# DATA FOR THIS EXERCISE start
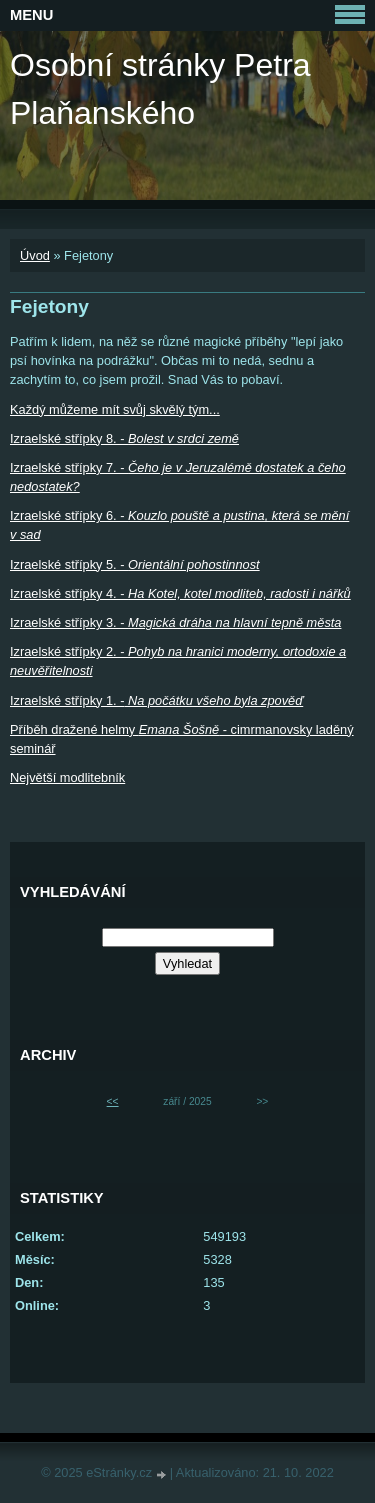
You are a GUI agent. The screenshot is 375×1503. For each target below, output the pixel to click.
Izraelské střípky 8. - (124, 438)
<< (113, 1101)
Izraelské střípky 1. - (156, 700)
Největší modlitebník (67, 777)
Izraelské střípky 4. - (180, 593)
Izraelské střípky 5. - (135, 564)
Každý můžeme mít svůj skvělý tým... (115, 409)
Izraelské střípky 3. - (175, 622)
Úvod (35, 255)
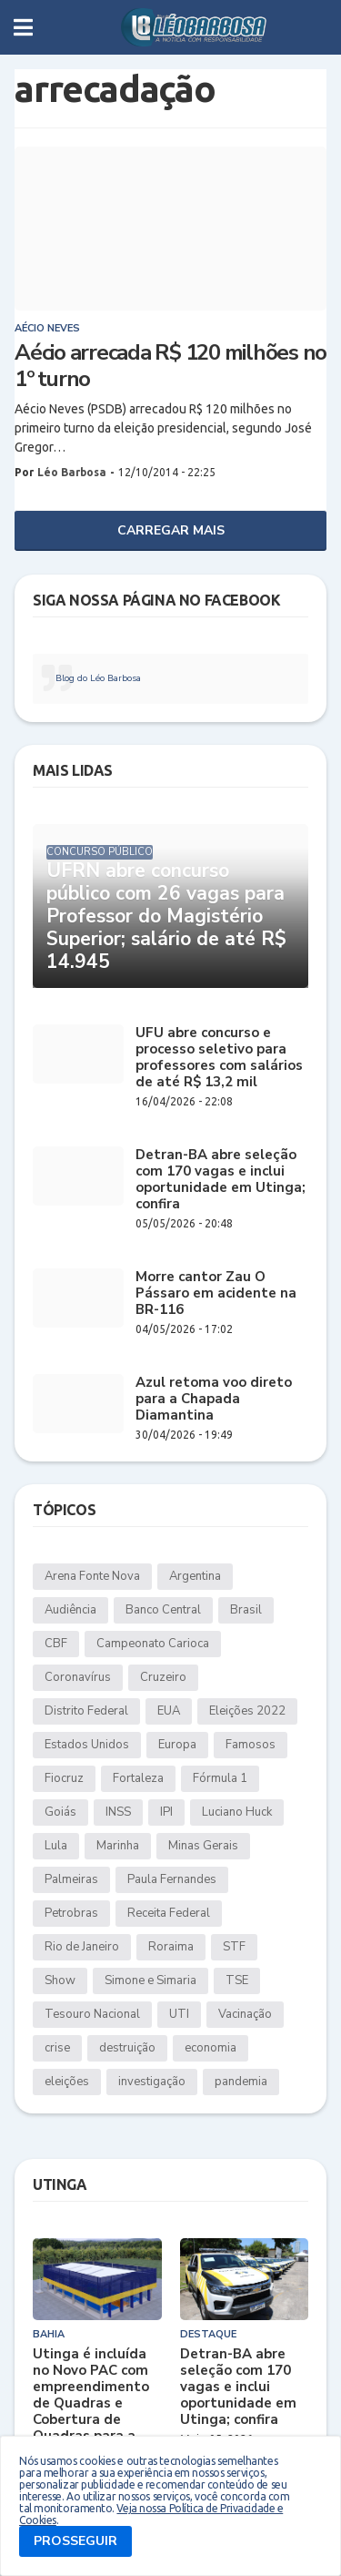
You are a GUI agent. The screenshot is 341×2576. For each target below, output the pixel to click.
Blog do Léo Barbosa (98, 678)
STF (234, 1947)
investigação (152, 2081)
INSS (118, 1812)
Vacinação (245, 2014)
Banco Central (163, 1610)
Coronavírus (78, 1677)
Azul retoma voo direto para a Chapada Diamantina (213, 1398)
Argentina (195, 1576)
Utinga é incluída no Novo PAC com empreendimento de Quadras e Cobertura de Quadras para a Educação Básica (91, 2403)
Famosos (251, 1744)
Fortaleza (138, 1778)
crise (57, 2048)
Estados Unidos (87, 1744)
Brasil (246, 1610)
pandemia (241, 2081)
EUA (168, 1711)
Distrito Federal (86, 1711)
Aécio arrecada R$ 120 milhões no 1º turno (170, 366)
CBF (56, 1643)
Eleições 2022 (247, 1711)
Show (60, 1980)
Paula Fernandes (171, 1879)
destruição (127, 2048)
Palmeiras (71, 1879)
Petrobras (71, 1913)
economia (210, 2048)
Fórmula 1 (220, 1778)
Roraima (171, 1947)
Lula (56, 1846)
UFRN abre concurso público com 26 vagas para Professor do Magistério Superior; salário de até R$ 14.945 (166, 917)
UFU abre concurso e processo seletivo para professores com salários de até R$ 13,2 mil (219, 1057)
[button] (23, 27)
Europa (177, 1744)
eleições (67, 2081)
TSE (237, 1980)
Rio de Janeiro (82, 1947)
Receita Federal (168, 1913)
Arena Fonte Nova (92, 1576)
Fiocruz (64, 1778)
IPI (166, 1812)
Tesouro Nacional (92, 2014)
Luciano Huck (237, 1812)
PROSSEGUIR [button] (75, 2541)
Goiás (60, 1812)
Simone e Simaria (150, 1980)
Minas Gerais (203, 1846)
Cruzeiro (163, 1677)
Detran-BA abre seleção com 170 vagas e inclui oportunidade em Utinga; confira (220, 1179)
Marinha (117, 1846)
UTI (179, 2014)
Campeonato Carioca (152, 1643)
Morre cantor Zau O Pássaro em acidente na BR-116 (215, 1293)
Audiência (70, 1610)
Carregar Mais (171, 530)
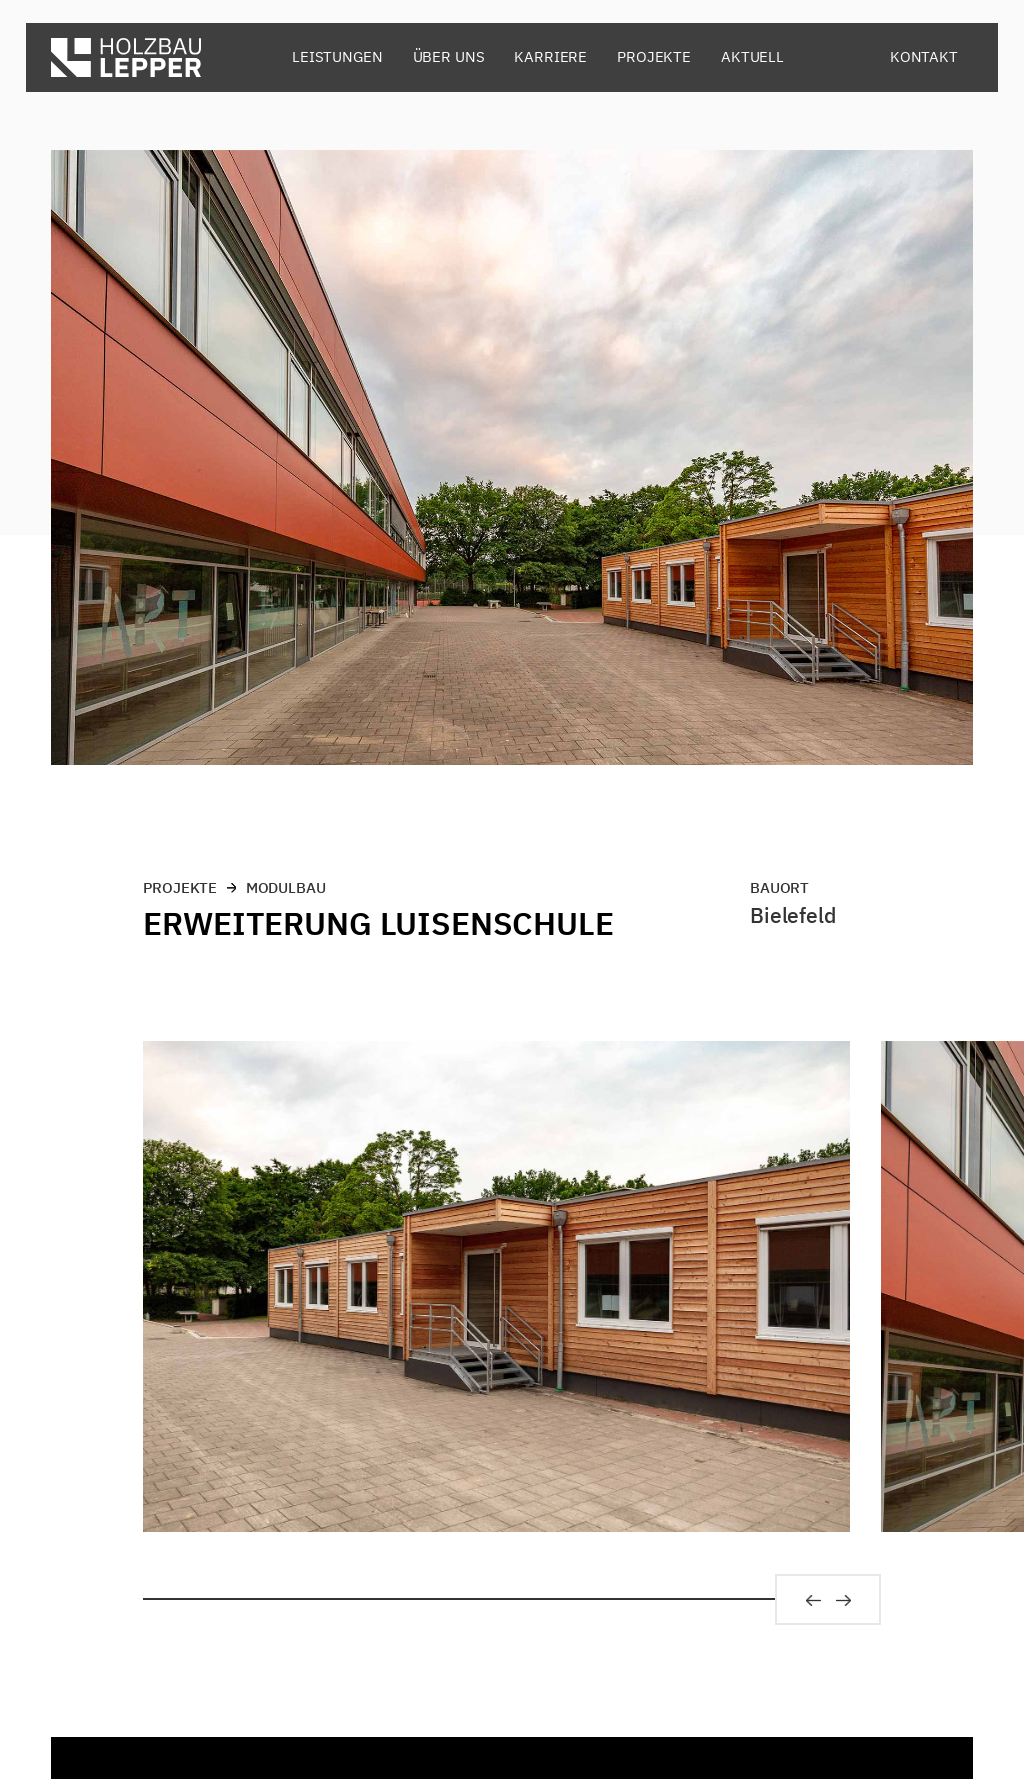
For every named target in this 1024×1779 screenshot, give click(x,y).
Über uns (449, 56)
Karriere (550, 56)
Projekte (654, 56)
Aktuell (752, 56)
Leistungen (337, 56)
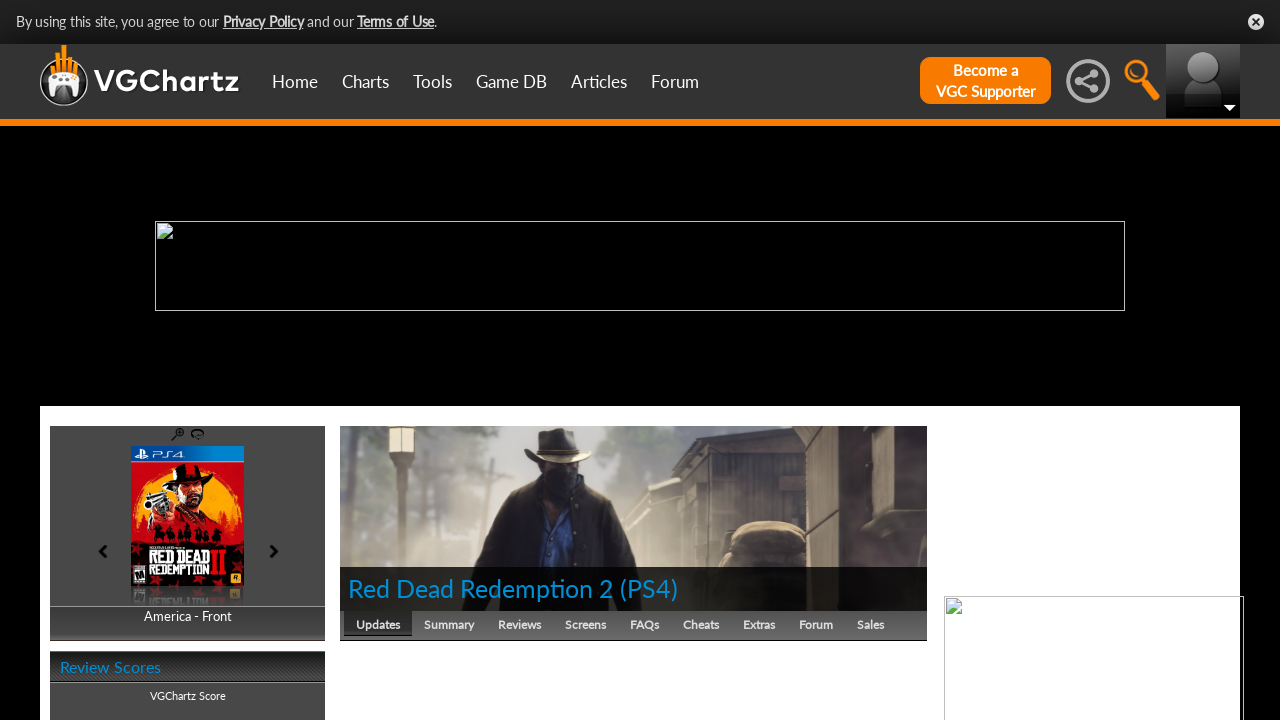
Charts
# DATA FOR THIS EXERCISE end
** EXERCISE OBJECTIVE **
Copy the material between the lines holding "INSS (118, 1812)" and "UFRN abre concurso", inclusive, replacing "Palmeiras" with "Flamengo" and changing nothing else.

** RESPONSE FOR THIS EXERCISE **
INSS (118, 1812)
Vacinação (245, 2014)
Banco Central (163, 1610)
Coronavírus (78, 1677)
Azul retoma voo direto para a Chapada Diamantina (213, 1398)
Argentina (195, 1576)
Utinga é incluída no Novo PAC com empreendimento de Quadras e Cobertura de Quadras para a Educação Básica (91, 2403)
Famosos (251, 1744)
Fortaleza (138, 1778)
crise (57, 2048)
Estados Unidos (87, 1744)
Brasil (246, 1610)
pandemia (241, 2081)
EUA (168, 1711)
Distrito Federal (86, 1711)
Aécio arrecada R$ 120 milhões no 1º turno (170, 366)
CBF (56, 1643)
Eleições 2022 (247, 1711)
Show (60, 1980)
Paula Fernandes (171, 1879)
destruição (127, 2048)
Flamengo (71, 1879)
Petrobras (71, 1913)
economia (210, 2048)
Fórmula 1 (220, 1778)
Roraima (171, 1947)
Lula (56, 1846)
UFRN abre concurso público com 26 vagas para Professor do Magistério Superior; salário de até R$ 14.945 (166, 917)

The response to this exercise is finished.